"Normal" people expect to accomplish several unrealistic things from social interaction:
- Stimulating and thought-provoking conversation
- Important social contacts
- A feeling of connectedness with other humans
These goals are irrational and stupid. Experience shows that most conversations degenerate into discussions about parking spaces, weather patterns, elapsed time since you last exercised, and - God forbid - "feelings." Those topics hardly qualify as stimulating and thought-provoking. Nor are they useful. Engineers realize that making personal contacts is not valuable in their occupation. For them it's not "who you know" that matters, it's "who knows less than you do" that counts. Nor is there much tangible value in feeling "connected" with other humans. That stuff is best left to the poets and the multilevel marketing organization. To an engineer, most "normal" people are intellectually indistinguishable from Mexican jumping beans with faces. Feeling "connected" with carbon-based dolts holds all the joy of being handcuffed to a dead zebra - it sounds special, but it can get old fast.
In contrast to "normal" people, engineers have rational objectives for social interactions:
- Get it over with as soon as possible.
- Avoid getting invited to something unpleasant.

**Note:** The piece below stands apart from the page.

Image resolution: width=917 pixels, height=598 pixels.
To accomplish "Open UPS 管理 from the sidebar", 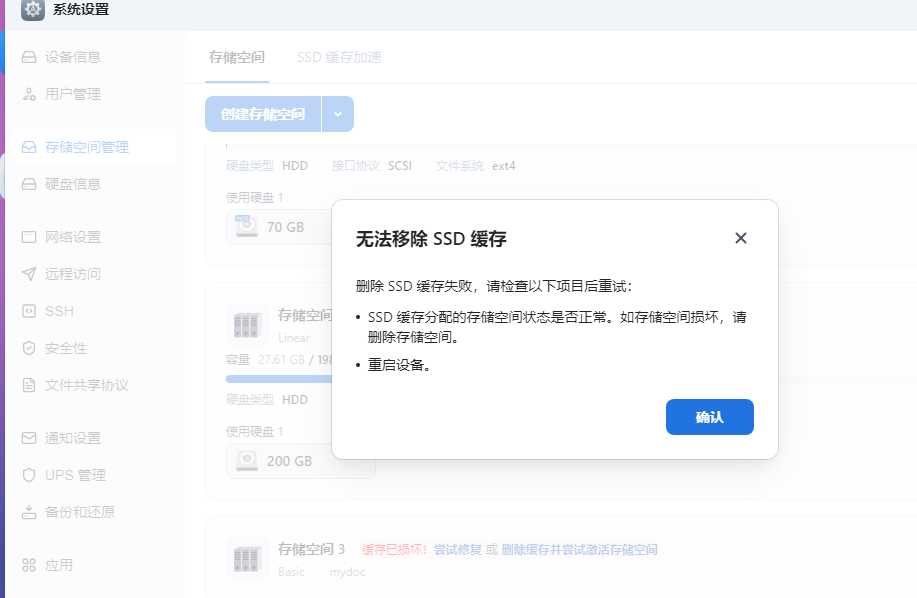I will click(27, 475).
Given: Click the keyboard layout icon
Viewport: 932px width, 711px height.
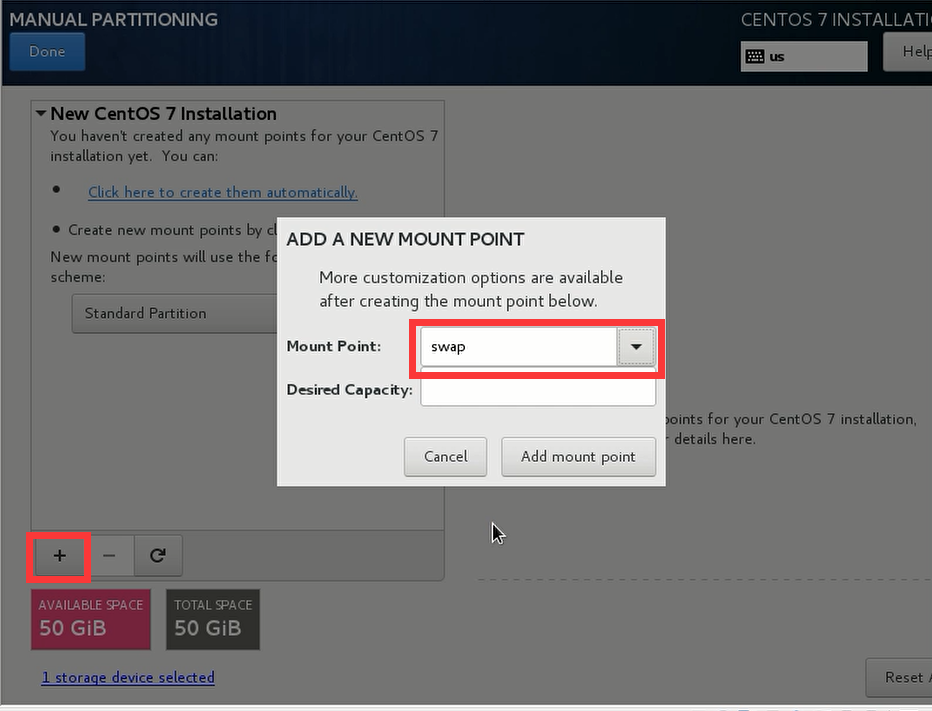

- Demonstrate mental superiority and mastery of all subjects.
These are sensible goals and ones that can produce great joy. Tho social skill of an engineer must be evaluated on the basis of these rational objectives, not on the basis of bizarre and nonsensical societal standards. Viewed in this light, I think you'll agree that engineers are very effective in their social interactions. It's the "normal" people who are nuts.